Approvato il decreto “cura-Italia” 25 miliardi di Euro a sostegno dell’emergenza Coronavirus: ecco cosa prevede

“Lo Stato c’è”, “Non cureremo l’alluvione con gli stragi ma stiamo costruendo una diga per proteggere imprese, famiglie e lavoratori”. Sono queste le parole del Premier Giuseppe Conte che ha presentato questo pomeriggio in conferenza stampa il nuovo decreto cura-Italia appena presentato e approvato il decreto prevede una mandovra da 25 miliardi di Euro a sostegno del nostro paese.

Ecco nel dettaglio i vari punti:

SANITA’ – Arrivano 1,15 miliardi per la sanità e 1,5 miliardi per la Protezione civile. Ci sono fondi per gli straordinari di medici e infermieri, la possibilità per i prefetti di requisire ospedali e altre strutture per le persone in quarantena, il potere per la Protezione civile e per il nuovo commissario straordinario per l’emergenza sanitaria di requisire strutture e mezzi per potenziare i reparti degli ospedali. Il commissario, Domenico Arcuri, potrà fronteggiare la grande carenza di mascherine e di altri macchinari di terapia intensiva anche avviando intere nuove linee produttive.

IMPRESE – Per gli autonomi, inclusi i lavoratori di turismo e spettacolo, arriva una una tantum da 500 euro.
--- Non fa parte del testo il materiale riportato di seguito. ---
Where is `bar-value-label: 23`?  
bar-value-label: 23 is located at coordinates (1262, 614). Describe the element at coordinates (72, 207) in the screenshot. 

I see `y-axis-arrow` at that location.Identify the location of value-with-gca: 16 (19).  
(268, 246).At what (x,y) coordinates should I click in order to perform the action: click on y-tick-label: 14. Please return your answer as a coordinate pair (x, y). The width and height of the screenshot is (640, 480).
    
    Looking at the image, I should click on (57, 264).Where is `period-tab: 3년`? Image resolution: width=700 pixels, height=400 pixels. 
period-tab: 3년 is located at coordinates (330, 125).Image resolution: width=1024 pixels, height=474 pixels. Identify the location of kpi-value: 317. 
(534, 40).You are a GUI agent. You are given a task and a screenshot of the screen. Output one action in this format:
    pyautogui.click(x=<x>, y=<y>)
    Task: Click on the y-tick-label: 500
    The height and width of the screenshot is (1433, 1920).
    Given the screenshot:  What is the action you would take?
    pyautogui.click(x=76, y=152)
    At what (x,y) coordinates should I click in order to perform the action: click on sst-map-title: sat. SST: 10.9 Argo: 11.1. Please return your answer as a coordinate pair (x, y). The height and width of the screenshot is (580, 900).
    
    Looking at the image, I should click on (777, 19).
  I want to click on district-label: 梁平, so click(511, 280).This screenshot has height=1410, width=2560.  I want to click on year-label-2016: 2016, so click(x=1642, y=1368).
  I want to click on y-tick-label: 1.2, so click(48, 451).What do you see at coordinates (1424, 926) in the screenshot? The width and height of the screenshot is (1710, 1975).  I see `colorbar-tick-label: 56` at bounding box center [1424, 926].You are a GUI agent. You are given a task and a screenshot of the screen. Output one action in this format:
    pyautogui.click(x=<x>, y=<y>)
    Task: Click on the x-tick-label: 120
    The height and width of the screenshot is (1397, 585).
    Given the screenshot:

Tutte le aziende potranno usufruire di nove settimane di cassa integrazione in deroga.

MUTUI E BONUS – Sospesi i mutui, fino a 18 mesi, per tutti quelli che sono in difficoltà economica, inclusi gli autonomi. Nasce un fondo “di ultima istanza” da 200 milioni per aiutare chi nel 2019 aveva guadagnato meno di 10mila euro e ora a causa del virus si è dovuto fermare. Chi ha continuato ad andare al lavoro a marzo avrà un bonus di 100 euro.

FAMIGLIE E RIMBORSI – Per le famiglie con i figli a casa arrivano congedi speciali retribuiti al 50% fino a 15 giorni o in alternativa un bonus baby sitter da 600 euro che sale a 1000 euro per medici e tecnici sanitari. Ci sono misure per proteggere i taxisti, i postini. Rimborsi degli spettacoli, sostegno all’editoria.